-- The task --
Copying each record below exactly is the whole task.

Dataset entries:
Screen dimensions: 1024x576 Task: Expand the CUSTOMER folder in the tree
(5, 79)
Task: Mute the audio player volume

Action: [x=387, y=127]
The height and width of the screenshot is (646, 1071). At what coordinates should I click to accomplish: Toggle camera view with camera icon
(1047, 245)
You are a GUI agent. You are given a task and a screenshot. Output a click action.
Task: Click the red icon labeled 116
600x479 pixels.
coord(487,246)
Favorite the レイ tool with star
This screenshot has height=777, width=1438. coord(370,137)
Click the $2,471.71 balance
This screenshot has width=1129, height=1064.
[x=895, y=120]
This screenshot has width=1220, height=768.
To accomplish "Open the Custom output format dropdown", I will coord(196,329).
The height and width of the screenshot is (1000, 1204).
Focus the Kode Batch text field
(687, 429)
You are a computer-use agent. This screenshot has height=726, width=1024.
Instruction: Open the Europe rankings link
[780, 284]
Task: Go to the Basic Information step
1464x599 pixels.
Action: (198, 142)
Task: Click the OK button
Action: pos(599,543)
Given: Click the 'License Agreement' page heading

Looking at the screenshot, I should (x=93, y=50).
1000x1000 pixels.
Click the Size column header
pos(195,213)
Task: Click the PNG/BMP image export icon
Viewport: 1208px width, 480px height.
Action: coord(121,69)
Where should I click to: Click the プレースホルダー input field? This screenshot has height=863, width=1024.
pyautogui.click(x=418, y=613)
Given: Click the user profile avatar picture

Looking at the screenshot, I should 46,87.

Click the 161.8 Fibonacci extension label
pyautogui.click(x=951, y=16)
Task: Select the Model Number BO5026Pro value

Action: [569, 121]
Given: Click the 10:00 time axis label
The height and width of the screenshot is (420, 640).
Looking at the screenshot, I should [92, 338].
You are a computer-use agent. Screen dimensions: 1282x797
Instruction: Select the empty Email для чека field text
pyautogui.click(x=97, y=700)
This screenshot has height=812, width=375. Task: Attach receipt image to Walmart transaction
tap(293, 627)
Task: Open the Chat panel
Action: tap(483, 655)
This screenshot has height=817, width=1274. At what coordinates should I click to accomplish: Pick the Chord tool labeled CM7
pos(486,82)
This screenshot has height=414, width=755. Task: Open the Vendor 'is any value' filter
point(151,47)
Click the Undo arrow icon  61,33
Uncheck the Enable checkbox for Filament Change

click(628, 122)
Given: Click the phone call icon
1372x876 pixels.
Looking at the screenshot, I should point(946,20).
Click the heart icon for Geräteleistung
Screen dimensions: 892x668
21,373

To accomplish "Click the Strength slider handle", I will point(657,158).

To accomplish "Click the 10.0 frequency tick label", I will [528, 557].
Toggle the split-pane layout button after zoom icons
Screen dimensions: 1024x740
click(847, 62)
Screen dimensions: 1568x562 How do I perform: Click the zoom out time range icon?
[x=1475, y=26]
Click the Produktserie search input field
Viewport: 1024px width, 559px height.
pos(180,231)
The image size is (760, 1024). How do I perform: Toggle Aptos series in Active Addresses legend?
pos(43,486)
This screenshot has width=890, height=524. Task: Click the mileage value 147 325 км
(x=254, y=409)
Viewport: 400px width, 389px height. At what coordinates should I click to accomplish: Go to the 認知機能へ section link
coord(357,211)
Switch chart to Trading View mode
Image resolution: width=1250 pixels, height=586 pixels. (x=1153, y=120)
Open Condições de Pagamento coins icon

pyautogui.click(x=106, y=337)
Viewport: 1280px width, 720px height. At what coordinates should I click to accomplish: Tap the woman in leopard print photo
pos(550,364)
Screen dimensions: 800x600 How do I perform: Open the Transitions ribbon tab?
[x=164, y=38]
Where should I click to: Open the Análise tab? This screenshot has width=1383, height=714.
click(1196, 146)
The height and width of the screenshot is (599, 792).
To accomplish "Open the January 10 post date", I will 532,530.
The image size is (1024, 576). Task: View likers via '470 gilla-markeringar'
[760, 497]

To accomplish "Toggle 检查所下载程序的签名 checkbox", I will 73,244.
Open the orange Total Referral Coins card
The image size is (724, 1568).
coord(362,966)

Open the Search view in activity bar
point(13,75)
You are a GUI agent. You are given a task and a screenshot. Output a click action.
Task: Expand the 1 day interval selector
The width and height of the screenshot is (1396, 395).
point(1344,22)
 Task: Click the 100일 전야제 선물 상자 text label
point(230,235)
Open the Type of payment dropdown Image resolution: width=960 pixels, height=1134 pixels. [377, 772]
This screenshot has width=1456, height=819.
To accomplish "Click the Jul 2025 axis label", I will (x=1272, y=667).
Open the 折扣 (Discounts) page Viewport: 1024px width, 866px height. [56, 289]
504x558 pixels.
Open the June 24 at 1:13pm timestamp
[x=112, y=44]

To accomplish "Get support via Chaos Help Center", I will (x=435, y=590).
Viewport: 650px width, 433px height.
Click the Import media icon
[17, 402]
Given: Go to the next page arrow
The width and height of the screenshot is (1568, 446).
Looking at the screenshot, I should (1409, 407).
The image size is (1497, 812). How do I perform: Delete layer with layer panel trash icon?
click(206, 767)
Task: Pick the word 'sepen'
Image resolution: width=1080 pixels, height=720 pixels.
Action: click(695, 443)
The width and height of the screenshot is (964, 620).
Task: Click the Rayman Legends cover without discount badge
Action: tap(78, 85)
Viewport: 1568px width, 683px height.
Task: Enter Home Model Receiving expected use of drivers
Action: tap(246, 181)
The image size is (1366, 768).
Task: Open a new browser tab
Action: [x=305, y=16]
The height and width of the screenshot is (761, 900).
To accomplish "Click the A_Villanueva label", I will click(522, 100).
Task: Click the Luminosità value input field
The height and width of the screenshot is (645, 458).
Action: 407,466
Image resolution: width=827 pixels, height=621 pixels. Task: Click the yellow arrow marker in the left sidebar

-- Solution --
Screen dimensions: 1024x576 Task: Expand the CUSTOMER folder in the tree
(5, 79)
Task: Mute the audio player volume

Action: [x=387, y=127]
The height and width of the screenshot is (646, 1071). At what coordinates should I click to accomplish: Toggle camera view with camera icon
(1047, 245)
You are a GUI agent. You are given a task and a screenshot. Output a click action.
Task: Click the red icon labeled 116
600x479 pixels.
coord(487,246)
Favorite the レイ tool with star
This screenshot has height=777, width=1438. coord(370,137)
Click the $2,471.71 balance
This screenshot has width=1129, height=1064.
[x=895, y=120]
This screenshot has width=1220, height=768.
To accomplish "Open the Custom output format dropdown", I will coord(196,329).
The height and width of the screenshot is (1000, 1204).
Focus the Kode Batch text field
(687, 429)
You are a computer-use agent. This screenshot has height=726, width=1024.
Instruction: Open the Europe rankings link
[780, 284]
Task: Go to the Basic Information step
1464x599 pixels.
Action: (198, 142)
Task: Click the OK button
Action: pos(599,543)
Given: Click the 'License Agreement' page heading

Looking at the screenshot, I should (x=93, y=50).
1000x1000 pixels.
Click the Size column header
pos(195,213)
Task: Click the PNG/BMP image export icon
Viewport: 1208px width, 480px height.
Action: coord(121,69)
Where should I click to: Click the プレースホルダー input field? This screenshot has height=863, width=1024.
pyautogui.click(x=418, y=613)
Given: Click the user profile avatar picture

Looking at the screenshot, I should 46,87.

Click the 161.8 Fibonacci extension label
pyautogui.click(x=951, y=16)
Task: Select the Model Number BO5026Pro value

Action: [569, 121]
Given: Click the 10:00 time axis label
The height and width of the screenshot is (420, 640).
Looking at the screenshot, I should [92, 338].
You are a computer-use agent. Screen dimensions: 1282x797
Instruction: Select the empty Email для чека field text
pyautogui.click(x=97, y=700)
This screenshot has height=812, width=375. Task: Attach receipt image to Walmart transaction
tap(293, 627)
Task: Open the Chat panel
Action: tap(483, 655)
This screenshot has height=817, width=1274. At what coordinates should I click to accomplish: Pick the Chord tool labeled CM7
pos(486,82)
This screenshot has height=414, width=755. Task: Open the Vendor 'is any value' filter
point(151,47)
Click the Undo arrow icon  61,33
Uncheck the Enable checkbox for Filament Change

click(628, 122)
Given: Click the phone call icon
1372x876 pixels.
Looking at the screenshot, I should point(946,20).
Click the heart icon for Geräteleistung
Screen dimensions: 892x668
21,373

To accomplish "Click the Strength slider handle", I will point(657,158).

To accomplish "Click the 10.0 frequency tick label", I will [528, 557].
Toggle the split-pane layout button after zoom icons
Screen dimensions: 1024x740
click(847, 62)
Screen dimensions: 1568x562 How do I perform: Click the zoom out time range icon?
[x=1475, y=26]
Click the Produktserie search input field
Viewport: 1024px width, 559px height.
pos(180,231)
The image size is (760, 1024). How do I perform: Toggle Aptos series in Active Addresses legend?
pos(43,486)
This screenshot has width=890, height=524. Task: Click the mileage value 147 325 км
(x=254, y=409)
Viewport: 400px width, 389px height. At what coordinates should I click to accomplish: Go to the 認知機能へ section link
coord(357,211)
Switch chart to Trading View mode
Image resolution: width=1250 pixels, height=586 pixels. (x=1153, y=120)
Open Condições de Pagamento coins icon

pyautogui.click(x=106, y=337)
Viewport: 1280px width, 720px height. At what coordinates should I click to accomplish: Tap the woman in leopard print photo
pos(550,364)
Screen dimensions: 800x600 How do I perform: Open the Transitions ribbon tab?
[x=164, y=38]
Where should I click to: Open the Análise tab? This screenshot has width=1383, height=714.
click(1196, 146)
The height and width of the screenshot is (599, 792).
To accomplish "Open the January 10 post date", I will 532,530.
The image size is (1024, 576). Task: View likers via '470 gilla-markeringar'
[760, 497]

To accomplish "Toggle 检查所下载程序的签名 checkbox", I will 73,244.
Open the orange Total Referral Coins card
The image size is (724, 1568).
coord(362,966)

Open the Search view in activity bar
point(13,75)
You are a GUI agent. You are given a task and a screenshot. Output a click action.
Task: Expand the 1 day interval selector
The width and height of the screenshot is (1396, 395).
point(1344,22)
 Task: Click the 100일 전야제 선물 상자 text label
point(230,235)
Open the Type of payment dropdown Image resolution: width=960 pixels, height=1134 pixels. [377, 772]
This screenshot has width=1456, height=819.
To accomplish "Click the Jul 2025 axis label", I will (x=1272, y=667).
Open the 折扣 (Discounts) page Viewport: 1024px width, 866px height. [56, 289]
504x558 pixels.
Open the June 24 at 1:13pm timestamp
[x=112, y=44]

To accomplish "Get support via Chaos Help Center", I will (x=435, y=590).
Viewport: 650px width, 433px height.
Click the Import media icon
[17, 402]
Given: Go to the next page arrow
The width and height of the screenshot is (1568, 446).
Looking at the screenshot, I should (1409, 407).
The image size is (1497, 812). How do I perform: Delete layer with layer panel trash icon?
click(206, 767)
Task: Pick the word 'sepen'
Image resolution: width=1080 pixels, height=720 pixels.
Action: click(695, 443)
The width and height of the screenshot is (964, 620).
Task: Click the Rayman Legends cover without discount badge
Action: tap(78, 85)
Viewport: 1568px width, 683px height.
Task: Enter Home Model Receiving expected use of drivers
Action: tap(246, 181)
The image size is (1366, 768).
Task: Open a new browser tab
Action: [x=305, y=16]
The height and width of the screenshot is (761, 900).
To accomplish "Click the A_Villanueva label", I will click(522, 100).
Task: Click the Luminosità value input field
The height and width of the screenshot is (645, 458).
Action: 407,466
Image resolution: width=827 pixels, height=621 pixels. Task: Click the yellow arrow marker in the left sidebar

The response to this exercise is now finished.